To address this, the Windsor agreement secures substantive, legally binding changes in the new arrangements, ensuring that Northern Ireland will benefit from the same VAT and alcohol taxes as apply in the rest of the United Kingdom. This will mean that straight away, through changes to Annex 3 of the original Protocol, the UK Government can bring forward legislation to ensure that Northern Ireland will be able to apply zero rates of VAT to the installation of energy-saving materials such as heat pumps and solar panels - rectifying the disparity between Great Britain and Northern Ireland.
The agreement also makes further changes to protect Northern Ireland’s place in the UK’s VAT area:
- It removes the limit on the number of reduced and zero rates in Northern Ireland, ensuring parity across the United Kingdom
- It delivers full flexibility on rates in the future, by establishing new categories that can be applied for VAT purposes where goods are consumed in Northern Ireland
- It protects Northern Ireland’s second-hand car market into the future with a new scheme to take effect from 1 May 2023, ending current uncertainty
- It exempts Northern Ireland businesses from a range of EU rules( the need to register for VAT under a 2025 EU Directive, avoiding a range of other new burdens on SMEs, and divergence with Great Britain)
- And it establishes a brand new mechanism, enabling the UK and EU to look at future EU rule changes and make further legally binding changes to resolve any distortive impacts that new EU red tape could cause
Overall these changes to the text of the original Protocol guarantee Northern Ireland’s position within the UK’s VAT and excise area according to the UK, while still maintaining frictionless arrangements for those businesses trading with the EU - granting Northern Ireland businesses the ability to benefit from new UK changes, and ensuring that Northern Ireland households can benefit from the UK’s Brexit freedoms.
In order to eliminate the delays at the borders, new green lanes will be established.

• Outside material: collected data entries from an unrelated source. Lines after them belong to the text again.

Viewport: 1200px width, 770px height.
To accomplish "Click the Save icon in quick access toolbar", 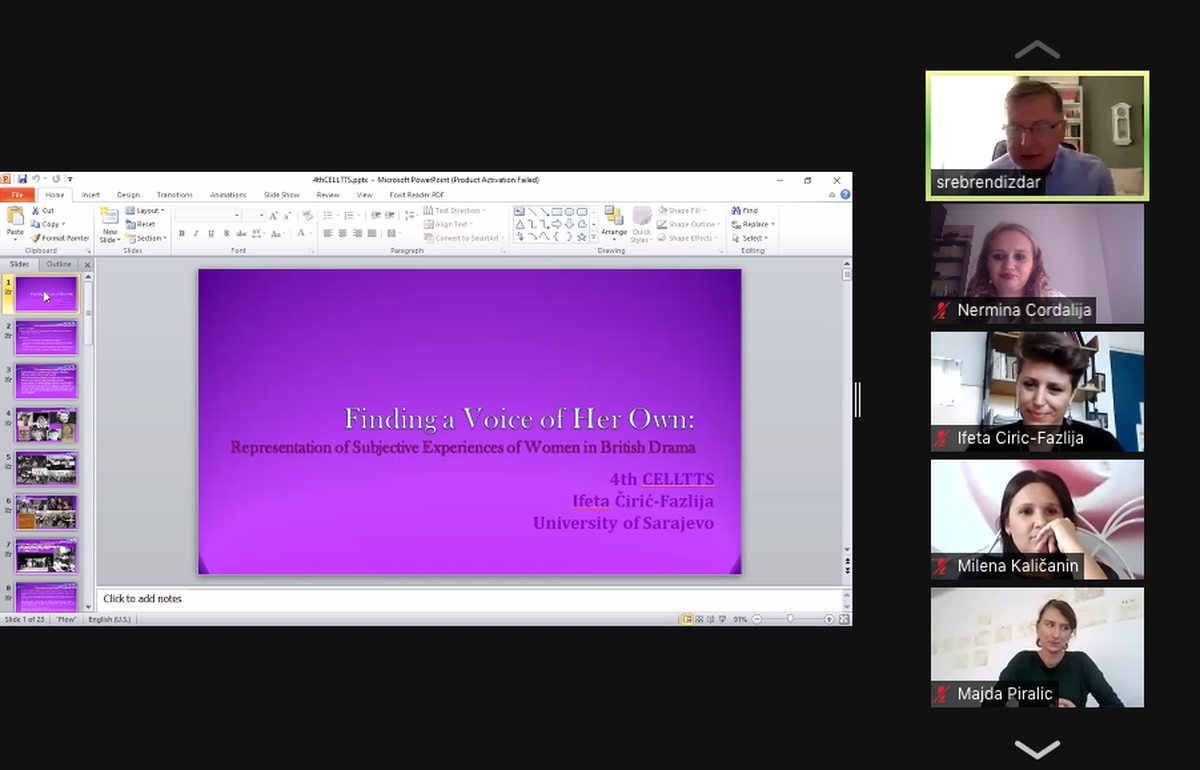I will tap(22, 179).
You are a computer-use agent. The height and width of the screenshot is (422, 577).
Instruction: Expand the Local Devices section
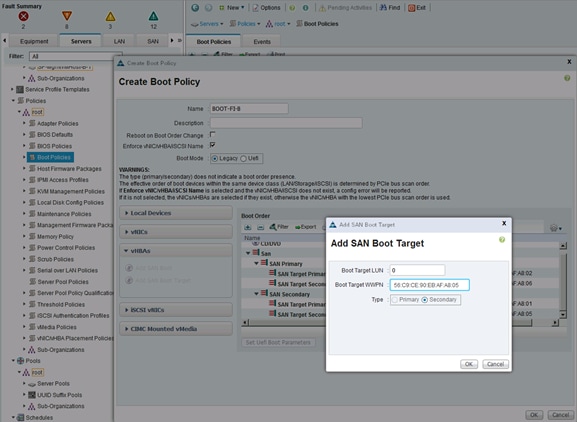[176, 213]
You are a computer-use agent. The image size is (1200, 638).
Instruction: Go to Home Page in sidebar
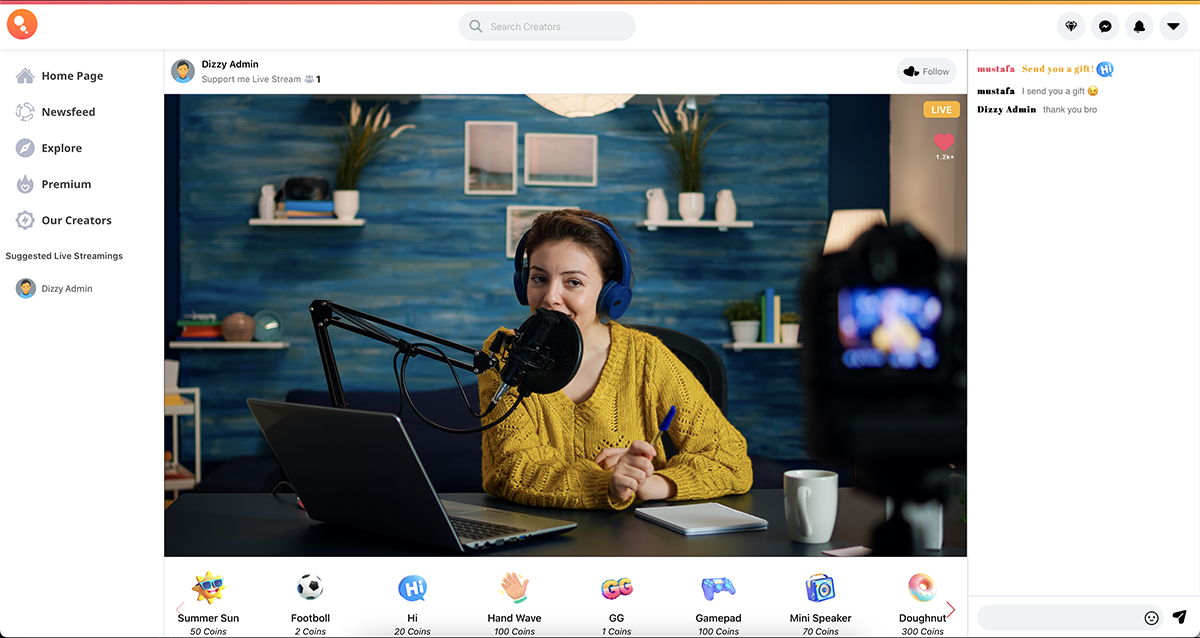[x=72, y=76]
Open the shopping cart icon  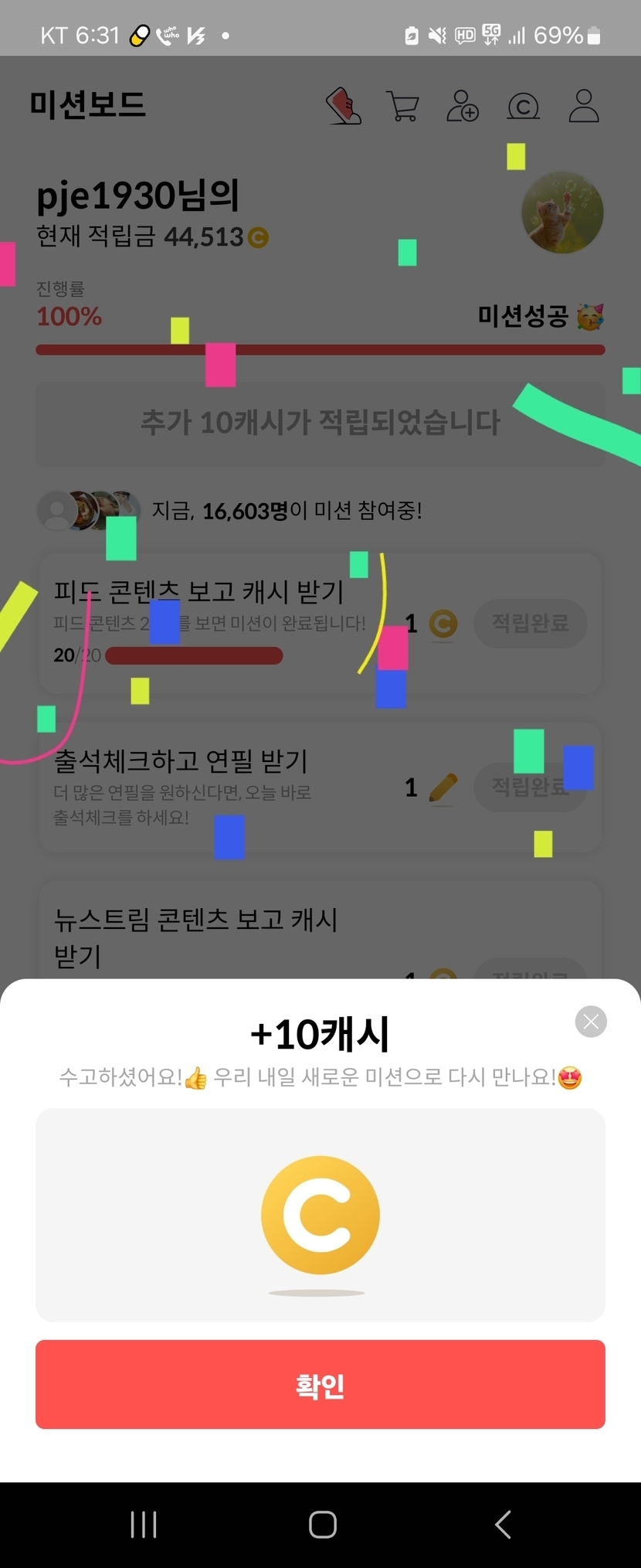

Green lanes will allow:
- Goods from Great Britain with a final destination of Northern Ireland to enter Northern Ireland with vastly reduced checks and paperwork.
- Goods to be moved from Northern Ireland to Great Britain without export declarations.
- Faster movement of goods in both directions, largely aided by new data-sharing and labelling arrangements.
Goods destined for the EU (most likely via the Republic of Ireland) will instead be diverted through red lanes. Red lanes will still be subject to the current checks and administrative processes.
We will need to wait for confirmation of the precise rates, rules and regulations the UK will set for VAT in Northern Ireland, but expect changes to be made to current systems.